───── TEXT PROVIDED

Risk Assessment From In Vitro Testing: Staggeringly Complex or Just Impossible?

In vitro testing has been proposed as a way to clear out the backlog of toxicity testing on thousands of chemicals currently in use. It's quicker and cheaper and lab animals needn't be "sacrificed". The plan is to use the results to estimate the dose response curve in humans so that regulatory agencies can regulate accordingly. Too bad it won't be that easy.

In this month's Environmental Health Perspectives, Kenny Crump et al discuss the daunting task of using data from in vitro testing to set reasonably safe exposure limits. See (free): "The Future Use of In Vitro Data in Risk Assessment to Set Human Exposure Standards".

The problem of course is that it's not a matter of exposing some cells in a petri dish to the chemical of interesting and watching what happens. There are multiple pathways and multiple feedback mechanisms involving multiple types of cells that define the pathways to toxicity, not to mention any that work to offset and fix the ill effects. How many might there be and in how many ways might they interact? A model of how E. coli protects against heat shock "consists of a set of 31 differential-algebraic equations with 27 kinetic parameters, data for many of which are not yet available." Just finding these pathways will be a huge undertaking and billions of dollars in funding are being sought over the next decade to find and elucidate them.

──────────
───── DATA SUPPLIED

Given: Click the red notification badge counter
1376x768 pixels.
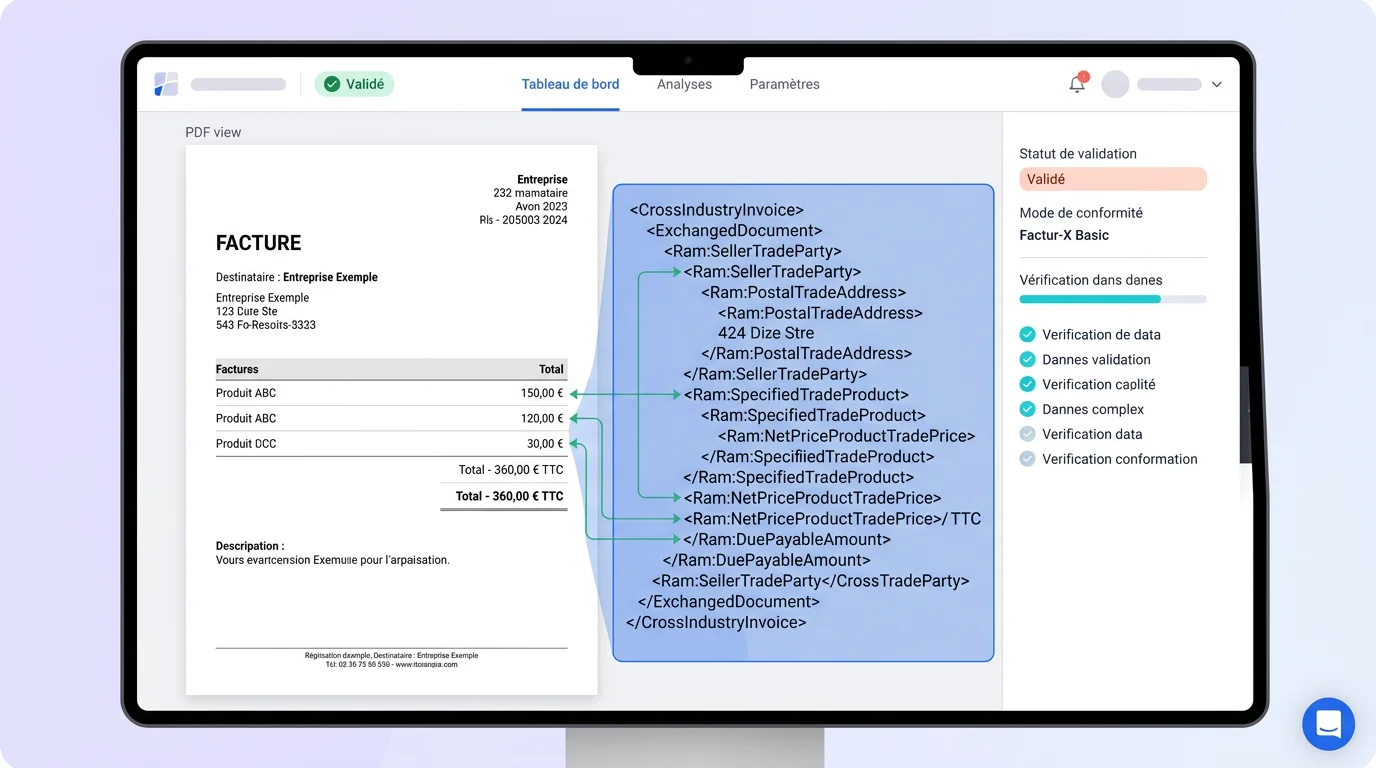Looking at the screenshot, I should click(1084, 75).
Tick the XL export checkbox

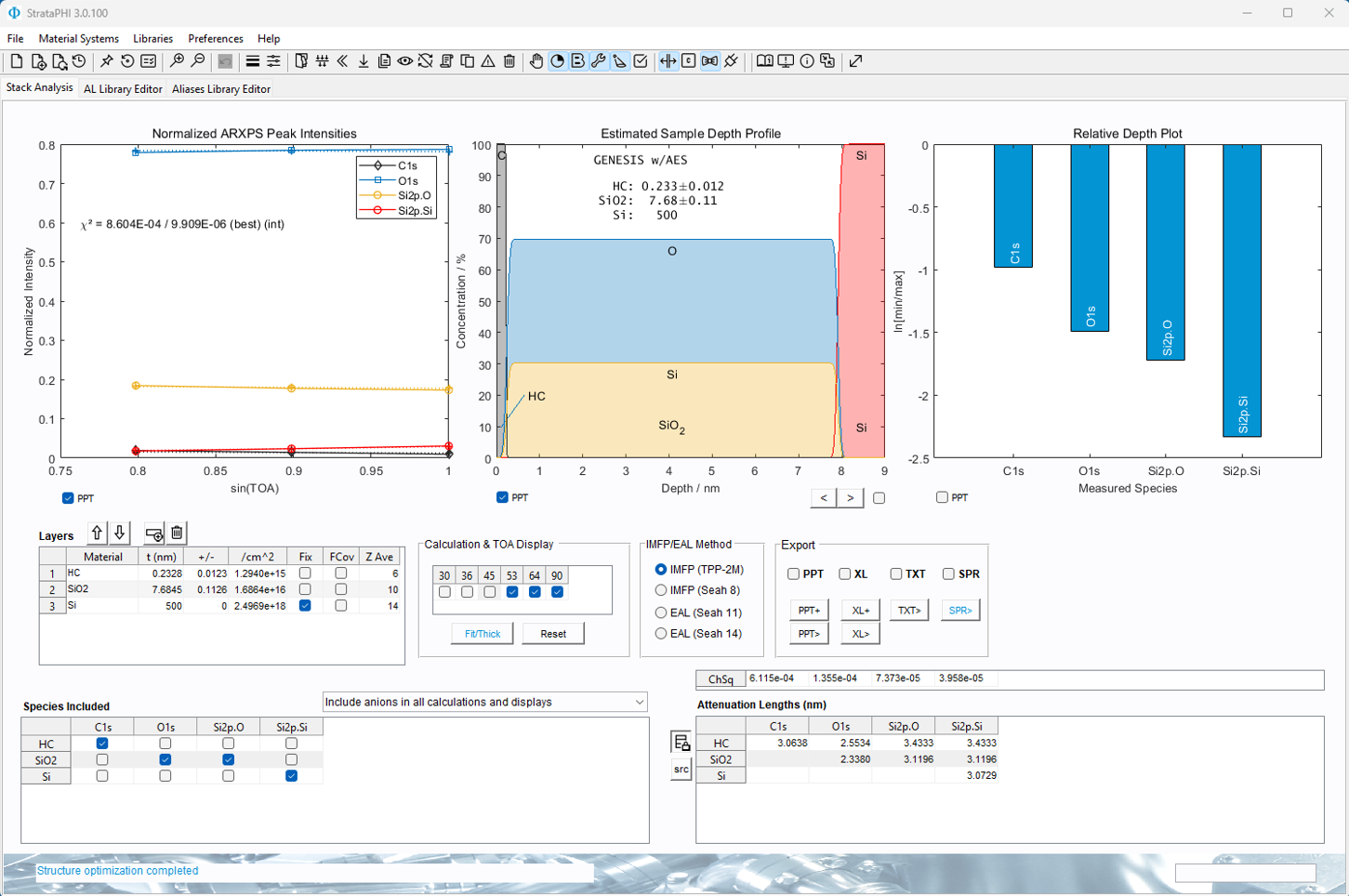pyautogui.click(x=844, y=574)
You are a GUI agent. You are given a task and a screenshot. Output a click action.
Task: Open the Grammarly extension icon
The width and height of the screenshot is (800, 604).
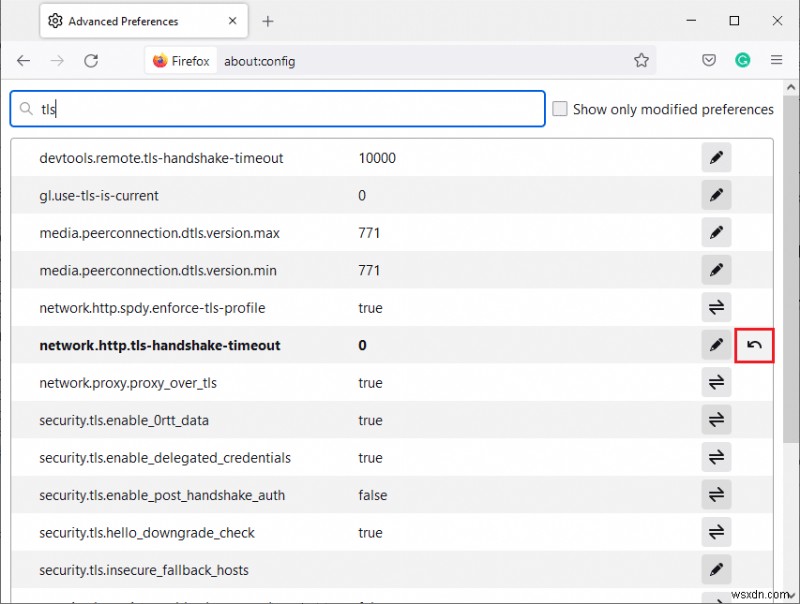tap(743, 60)
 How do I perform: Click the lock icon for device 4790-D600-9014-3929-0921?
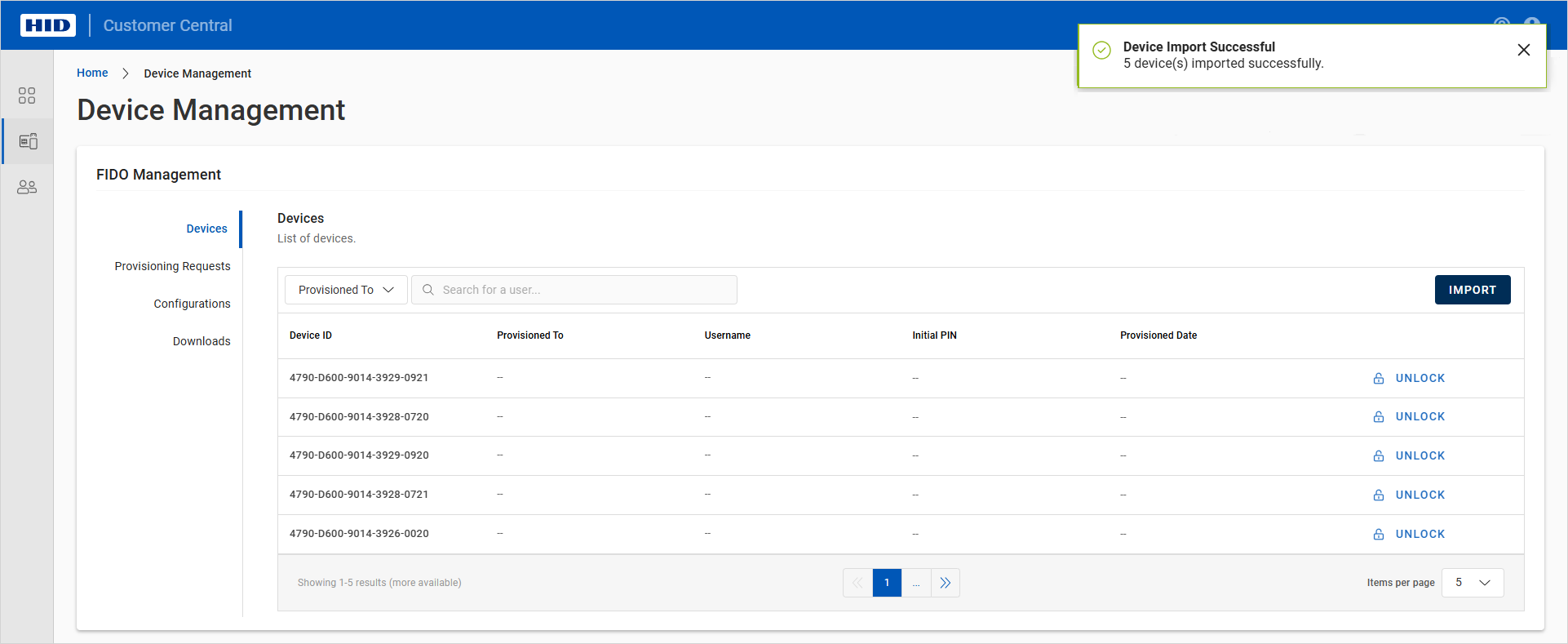pos(1379,379)
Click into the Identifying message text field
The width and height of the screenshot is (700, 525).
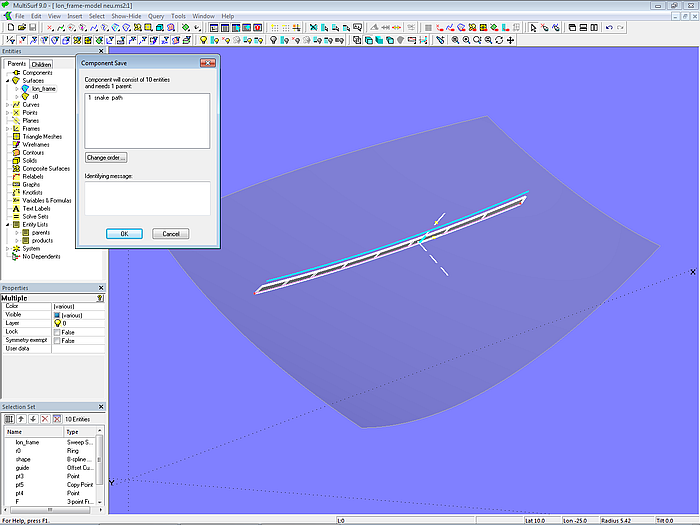click(146, 198)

──────────

#### WHAT THIS EXERCISE ASKS:
**a.** Summarize the article on in vitro risk assessment in two sentences.
**b.** Please pick up the article on in vitro risk assessment after its final sentence and continue writing it.

#### TASK RESULTS:
**a.** In vitro testing has been proposed to clear the backlog of toxicity testing on thousands of chemicals, since it is quicker and cheaper, spares lab animals, and could yield human dose response estimates for regulators. Using such data to set safe exposure limits is a daunting task, however, because toxicity involves multiple pathways, feedback mechanisms, and cell types, and finding these pathways will be a huge undertaking for which billions of dollars are being sought.

**b.**
Nevertheless, the authors conclude: "Use of in vitro data in risk assessment has great promise toward allowing chemicals to be tested more quickly and cheaply and for reducing or eliminating the need for subjecting animals to toxic insults. It is our hope that the bar for accepting approaches based on in vitro data will not be set too high. In view of the numerous serious limitations of current approaches, results from these methods based on whole-animal data should not be held up as gold standards. This point is particularly important considering that almost all whole-animal data are obtained from high doses that may operate through different sets of [toxicity pathways] than do low doses."

That last sentence is the key. We're entering a whole new world of toxic torts. One in which many heretofore innocuous chemicals will be claimed to be toxic at very low doses.